▸ **TEXTO DE LECTURA**

Reducir el gasto en electricidad se ha convertido en una prioridad en muchos hogares, y para lograr ese cometido, hay una técnica que está marcando la diferencia a final de cada mes. La realidad es que el método de la iluminación selectiva está permitiendo ahorrar de forma significativa sin necesidad de reformas ni grandes inversiones ni hipotecar la calidad de vida.
Y es que no se trata de consumir menos luz, sino de usarla mejor, adaptándola a cada espacio y momento del día. Un cambio de hábito que cada vez recomiendan más expertos en eficiencia energética.
Iluminar solo lo necesario cambia todo
La realidad es que muchas viviendas siguen utilizando una iluminación general que enciende toda la estancia, incluso cuando solo se usa una parte concreta de la casa, por lo que se gasta mucho más de lo que realmente se usa.

De este modo, la iluminación selectiva propone encender únicamente los puntos de luz necesarios en cada momento, reduciendo el consumo sin perder funcionalidad. Con este método, se sustituyen las luces generales por lámparas de pie, focos dirigidos o luces de mesa que iluminan zonas específicas de la casa o la estancia.

▸ **ENUNCIADO DE LA TAREA**
Devuelve sin cambios el fragmento del texto sobre la iluminación selectiva que va entre "Reducir el gasto" y "realmente se usa.", ambos incluidos. Las filas que vienen a continuación no hacen falta para resolver nada.

▸ **DATOS PROPORCIONADOS**
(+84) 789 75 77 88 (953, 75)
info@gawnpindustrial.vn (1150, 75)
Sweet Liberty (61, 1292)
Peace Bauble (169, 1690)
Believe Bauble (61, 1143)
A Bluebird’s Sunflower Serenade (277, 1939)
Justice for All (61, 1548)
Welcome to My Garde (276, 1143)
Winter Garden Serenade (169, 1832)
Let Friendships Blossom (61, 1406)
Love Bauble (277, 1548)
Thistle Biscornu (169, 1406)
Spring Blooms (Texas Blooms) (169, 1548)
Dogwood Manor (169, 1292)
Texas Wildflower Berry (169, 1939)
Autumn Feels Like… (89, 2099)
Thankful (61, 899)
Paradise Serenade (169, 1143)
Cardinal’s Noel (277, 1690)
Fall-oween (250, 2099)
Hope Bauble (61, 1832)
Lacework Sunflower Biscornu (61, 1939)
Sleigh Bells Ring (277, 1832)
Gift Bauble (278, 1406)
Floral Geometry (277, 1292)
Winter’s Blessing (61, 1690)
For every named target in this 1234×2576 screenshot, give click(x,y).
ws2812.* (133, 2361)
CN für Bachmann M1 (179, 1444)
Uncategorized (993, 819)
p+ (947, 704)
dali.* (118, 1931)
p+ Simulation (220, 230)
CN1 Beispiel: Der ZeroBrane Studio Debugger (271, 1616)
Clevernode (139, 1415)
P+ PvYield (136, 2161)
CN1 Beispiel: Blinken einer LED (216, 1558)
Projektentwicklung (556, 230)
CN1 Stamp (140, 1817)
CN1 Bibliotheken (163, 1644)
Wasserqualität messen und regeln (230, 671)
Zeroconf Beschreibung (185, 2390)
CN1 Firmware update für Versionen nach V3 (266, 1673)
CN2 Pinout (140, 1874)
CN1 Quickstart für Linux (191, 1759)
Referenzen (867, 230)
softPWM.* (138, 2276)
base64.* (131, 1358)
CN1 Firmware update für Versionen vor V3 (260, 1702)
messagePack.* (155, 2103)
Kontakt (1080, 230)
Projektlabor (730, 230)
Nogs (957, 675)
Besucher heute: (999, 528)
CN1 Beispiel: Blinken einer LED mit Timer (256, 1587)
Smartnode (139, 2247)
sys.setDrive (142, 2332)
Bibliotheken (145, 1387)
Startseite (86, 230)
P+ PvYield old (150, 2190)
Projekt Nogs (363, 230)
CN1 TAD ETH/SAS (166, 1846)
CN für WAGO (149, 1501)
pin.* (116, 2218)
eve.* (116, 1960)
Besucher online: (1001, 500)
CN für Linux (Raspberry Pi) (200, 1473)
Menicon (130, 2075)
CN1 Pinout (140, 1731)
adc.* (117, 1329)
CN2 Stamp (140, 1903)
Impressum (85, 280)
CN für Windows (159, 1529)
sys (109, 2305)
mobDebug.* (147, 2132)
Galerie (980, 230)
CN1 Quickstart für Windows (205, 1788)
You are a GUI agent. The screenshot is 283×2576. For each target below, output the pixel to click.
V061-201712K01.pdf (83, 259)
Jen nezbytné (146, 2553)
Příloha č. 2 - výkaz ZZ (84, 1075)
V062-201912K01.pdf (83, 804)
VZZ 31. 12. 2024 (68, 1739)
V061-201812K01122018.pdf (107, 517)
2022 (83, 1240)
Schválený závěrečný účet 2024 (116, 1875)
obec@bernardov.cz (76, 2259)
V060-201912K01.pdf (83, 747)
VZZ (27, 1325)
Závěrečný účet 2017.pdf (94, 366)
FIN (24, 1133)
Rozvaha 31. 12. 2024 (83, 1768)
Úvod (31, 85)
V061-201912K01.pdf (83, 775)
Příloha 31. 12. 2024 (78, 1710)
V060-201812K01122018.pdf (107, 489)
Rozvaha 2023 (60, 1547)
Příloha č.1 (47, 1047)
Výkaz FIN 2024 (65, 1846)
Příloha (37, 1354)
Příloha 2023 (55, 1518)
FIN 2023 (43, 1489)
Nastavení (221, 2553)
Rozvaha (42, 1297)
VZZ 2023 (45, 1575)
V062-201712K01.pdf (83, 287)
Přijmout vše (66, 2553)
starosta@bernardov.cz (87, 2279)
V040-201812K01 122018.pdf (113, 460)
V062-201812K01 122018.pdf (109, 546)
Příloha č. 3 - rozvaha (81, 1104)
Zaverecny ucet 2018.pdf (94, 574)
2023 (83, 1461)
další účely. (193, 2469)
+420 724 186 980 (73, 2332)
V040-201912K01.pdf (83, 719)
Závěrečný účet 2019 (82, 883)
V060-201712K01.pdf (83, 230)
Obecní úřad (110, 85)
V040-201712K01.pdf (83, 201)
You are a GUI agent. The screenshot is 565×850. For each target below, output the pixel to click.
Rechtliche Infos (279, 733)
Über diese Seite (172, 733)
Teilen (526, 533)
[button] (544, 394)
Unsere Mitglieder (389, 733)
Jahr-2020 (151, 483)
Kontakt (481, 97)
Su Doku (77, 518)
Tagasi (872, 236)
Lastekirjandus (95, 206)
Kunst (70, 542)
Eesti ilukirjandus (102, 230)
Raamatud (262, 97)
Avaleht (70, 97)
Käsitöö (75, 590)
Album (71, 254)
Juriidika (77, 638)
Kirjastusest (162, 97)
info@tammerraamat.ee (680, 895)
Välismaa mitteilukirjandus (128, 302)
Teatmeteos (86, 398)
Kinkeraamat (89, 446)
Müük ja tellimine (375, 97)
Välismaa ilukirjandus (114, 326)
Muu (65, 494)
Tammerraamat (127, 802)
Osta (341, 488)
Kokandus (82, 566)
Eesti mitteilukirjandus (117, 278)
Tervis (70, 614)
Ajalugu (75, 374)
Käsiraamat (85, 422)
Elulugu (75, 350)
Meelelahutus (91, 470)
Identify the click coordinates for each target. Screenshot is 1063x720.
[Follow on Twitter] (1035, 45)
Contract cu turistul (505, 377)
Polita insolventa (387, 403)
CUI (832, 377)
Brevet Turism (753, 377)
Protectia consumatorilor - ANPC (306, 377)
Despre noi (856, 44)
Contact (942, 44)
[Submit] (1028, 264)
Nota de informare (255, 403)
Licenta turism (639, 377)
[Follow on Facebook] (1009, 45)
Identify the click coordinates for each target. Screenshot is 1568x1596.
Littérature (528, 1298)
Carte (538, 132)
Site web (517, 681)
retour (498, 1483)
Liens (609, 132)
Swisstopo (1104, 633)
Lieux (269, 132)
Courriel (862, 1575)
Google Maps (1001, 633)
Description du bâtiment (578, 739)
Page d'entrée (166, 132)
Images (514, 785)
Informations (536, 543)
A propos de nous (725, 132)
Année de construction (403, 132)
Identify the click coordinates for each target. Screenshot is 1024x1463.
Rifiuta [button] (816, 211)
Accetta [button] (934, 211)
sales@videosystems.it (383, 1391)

▸ **RESPUESTA**
Reducir el gasto en electricidad se ha convertido en una prioridad en muchos hogares, y para lograr ese cometido, hay una técnica que está marcando la diferencia a final de cada mes. La realidad es que el método de la iluminación selectiva está permitiendo ahorrar de forma significativa sin necesidad de reformas ni grandes inversiones ni hipotecar la calidad de vida.
Y es que no se trata de consumir menos luz, sino de usarla mejor, adaptándola a cada espacio y momento del día. Un cambio de hábito que cada vez recomiendan más expertos en eficiencia energética.
Iluminar solo lo necesario cambia todo
La realidad es que muchas viviendas siguen utilizando una iluminación general que enciende toda la estancia, incluso cuando solo se usa una parte concreta de la casa, por lo que se gasta mucho más de lo que realmente se usa.